BEGIN Supplied material
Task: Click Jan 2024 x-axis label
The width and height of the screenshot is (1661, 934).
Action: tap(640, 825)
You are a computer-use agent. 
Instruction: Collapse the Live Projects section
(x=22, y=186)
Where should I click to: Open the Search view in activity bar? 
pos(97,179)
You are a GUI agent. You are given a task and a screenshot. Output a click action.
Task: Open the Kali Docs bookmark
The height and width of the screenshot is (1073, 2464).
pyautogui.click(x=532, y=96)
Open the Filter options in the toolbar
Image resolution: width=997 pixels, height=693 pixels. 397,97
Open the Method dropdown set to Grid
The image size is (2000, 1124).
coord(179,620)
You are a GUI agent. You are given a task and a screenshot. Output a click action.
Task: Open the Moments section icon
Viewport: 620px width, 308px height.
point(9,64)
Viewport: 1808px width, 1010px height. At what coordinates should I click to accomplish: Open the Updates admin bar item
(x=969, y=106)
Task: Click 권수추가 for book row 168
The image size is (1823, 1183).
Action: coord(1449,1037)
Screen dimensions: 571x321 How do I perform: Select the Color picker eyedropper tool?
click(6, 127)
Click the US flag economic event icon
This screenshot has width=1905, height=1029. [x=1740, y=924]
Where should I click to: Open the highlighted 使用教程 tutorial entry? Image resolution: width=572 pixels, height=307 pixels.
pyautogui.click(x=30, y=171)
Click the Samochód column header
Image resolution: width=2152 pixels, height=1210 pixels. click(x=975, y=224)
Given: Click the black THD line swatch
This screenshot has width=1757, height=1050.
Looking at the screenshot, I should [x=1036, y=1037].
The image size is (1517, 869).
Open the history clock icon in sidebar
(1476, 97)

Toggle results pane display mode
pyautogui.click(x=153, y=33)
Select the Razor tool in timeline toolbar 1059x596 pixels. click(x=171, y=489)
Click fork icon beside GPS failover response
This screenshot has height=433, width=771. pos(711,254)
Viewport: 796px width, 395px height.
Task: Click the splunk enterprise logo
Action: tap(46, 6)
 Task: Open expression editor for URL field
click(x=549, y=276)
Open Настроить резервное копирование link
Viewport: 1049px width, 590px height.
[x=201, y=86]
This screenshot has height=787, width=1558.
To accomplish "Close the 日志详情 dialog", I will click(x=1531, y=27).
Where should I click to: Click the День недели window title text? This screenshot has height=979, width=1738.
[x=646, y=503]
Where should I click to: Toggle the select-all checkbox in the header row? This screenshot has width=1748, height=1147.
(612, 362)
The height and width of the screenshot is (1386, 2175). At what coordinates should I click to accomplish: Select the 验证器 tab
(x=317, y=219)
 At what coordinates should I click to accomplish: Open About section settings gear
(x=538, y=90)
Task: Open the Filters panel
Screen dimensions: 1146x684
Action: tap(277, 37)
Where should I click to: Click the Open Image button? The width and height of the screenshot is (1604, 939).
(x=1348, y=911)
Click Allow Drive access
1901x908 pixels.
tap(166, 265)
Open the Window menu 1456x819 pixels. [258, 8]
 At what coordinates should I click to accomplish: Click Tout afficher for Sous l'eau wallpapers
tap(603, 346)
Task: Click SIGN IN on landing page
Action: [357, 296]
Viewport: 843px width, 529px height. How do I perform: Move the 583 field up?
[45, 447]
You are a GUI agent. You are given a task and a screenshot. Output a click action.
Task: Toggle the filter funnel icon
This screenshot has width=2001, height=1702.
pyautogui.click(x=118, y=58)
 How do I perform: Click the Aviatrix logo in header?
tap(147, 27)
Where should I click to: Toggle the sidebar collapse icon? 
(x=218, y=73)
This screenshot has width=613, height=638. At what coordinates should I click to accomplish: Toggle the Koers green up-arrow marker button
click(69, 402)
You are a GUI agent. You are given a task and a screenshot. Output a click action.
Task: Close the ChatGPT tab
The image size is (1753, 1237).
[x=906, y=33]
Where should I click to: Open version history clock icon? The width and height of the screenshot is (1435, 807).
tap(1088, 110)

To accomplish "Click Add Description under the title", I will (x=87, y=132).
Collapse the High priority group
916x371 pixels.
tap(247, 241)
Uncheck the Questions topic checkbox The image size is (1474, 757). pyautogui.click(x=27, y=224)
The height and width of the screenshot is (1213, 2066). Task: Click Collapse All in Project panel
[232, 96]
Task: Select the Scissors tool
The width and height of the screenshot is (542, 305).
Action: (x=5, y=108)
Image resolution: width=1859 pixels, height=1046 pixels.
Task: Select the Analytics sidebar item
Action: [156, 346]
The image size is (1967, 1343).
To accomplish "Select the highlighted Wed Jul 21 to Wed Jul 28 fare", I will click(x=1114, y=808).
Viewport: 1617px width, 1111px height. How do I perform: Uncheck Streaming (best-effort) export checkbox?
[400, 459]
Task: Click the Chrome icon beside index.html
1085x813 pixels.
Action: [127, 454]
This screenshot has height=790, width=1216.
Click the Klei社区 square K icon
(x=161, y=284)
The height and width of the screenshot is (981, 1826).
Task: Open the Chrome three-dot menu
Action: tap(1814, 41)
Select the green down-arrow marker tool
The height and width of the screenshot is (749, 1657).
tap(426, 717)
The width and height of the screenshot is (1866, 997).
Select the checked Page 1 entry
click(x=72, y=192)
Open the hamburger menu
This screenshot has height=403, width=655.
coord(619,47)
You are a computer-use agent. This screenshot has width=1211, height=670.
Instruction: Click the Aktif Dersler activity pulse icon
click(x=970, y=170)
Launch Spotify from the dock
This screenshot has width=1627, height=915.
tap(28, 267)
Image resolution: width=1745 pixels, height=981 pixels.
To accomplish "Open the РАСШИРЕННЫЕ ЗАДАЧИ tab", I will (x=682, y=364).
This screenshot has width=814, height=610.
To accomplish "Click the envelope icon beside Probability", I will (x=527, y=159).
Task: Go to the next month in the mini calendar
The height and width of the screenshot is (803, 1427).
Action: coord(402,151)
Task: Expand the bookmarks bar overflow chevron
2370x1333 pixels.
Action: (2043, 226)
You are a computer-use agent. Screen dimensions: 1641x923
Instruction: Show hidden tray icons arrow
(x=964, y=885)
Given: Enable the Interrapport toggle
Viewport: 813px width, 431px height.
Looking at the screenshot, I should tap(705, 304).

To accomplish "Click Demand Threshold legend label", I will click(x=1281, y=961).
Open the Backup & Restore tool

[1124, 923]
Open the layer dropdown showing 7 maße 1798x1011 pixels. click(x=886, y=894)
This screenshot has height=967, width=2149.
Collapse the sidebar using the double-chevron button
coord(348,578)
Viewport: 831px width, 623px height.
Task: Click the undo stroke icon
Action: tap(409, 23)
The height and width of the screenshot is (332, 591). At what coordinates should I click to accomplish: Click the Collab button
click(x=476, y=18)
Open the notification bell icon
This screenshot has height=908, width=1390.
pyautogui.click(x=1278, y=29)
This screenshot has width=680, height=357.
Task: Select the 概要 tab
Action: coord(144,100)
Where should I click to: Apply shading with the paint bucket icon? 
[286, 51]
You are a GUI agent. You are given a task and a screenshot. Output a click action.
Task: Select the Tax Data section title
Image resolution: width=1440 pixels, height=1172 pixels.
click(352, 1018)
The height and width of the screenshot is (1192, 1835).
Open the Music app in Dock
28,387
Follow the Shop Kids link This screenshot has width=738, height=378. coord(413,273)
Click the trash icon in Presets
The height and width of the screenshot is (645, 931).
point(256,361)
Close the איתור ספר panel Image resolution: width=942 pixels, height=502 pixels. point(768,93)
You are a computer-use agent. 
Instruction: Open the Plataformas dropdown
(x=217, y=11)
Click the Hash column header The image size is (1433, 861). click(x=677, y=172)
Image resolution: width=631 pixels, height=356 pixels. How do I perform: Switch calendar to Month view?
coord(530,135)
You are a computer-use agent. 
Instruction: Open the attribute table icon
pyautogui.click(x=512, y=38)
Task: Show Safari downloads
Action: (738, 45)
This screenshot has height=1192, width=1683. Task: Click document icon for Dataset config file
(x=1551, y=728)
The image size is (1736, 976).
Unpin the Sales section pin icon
END Supplied material
What is needed:
Begin at the first line of the records above and quote every line verbatim through the one that contains "Task: Open the Kali Docs bookmark".

Written solution:
Task: Click Jan 2024 x-axis label
The width and height of the screenshot is (1661, 934).
Action: tap(640, 825)
You are a computer-use agent. 
Instruction: Collapse the Live Projects section
(x=22, y=186)
Where should I click to: Open the Search view in activity bar? 
pos(97,179)
You are a GUI agent. You are given a task and a screenshot. Output a click action.
Task: Open the Kali Docs bookmark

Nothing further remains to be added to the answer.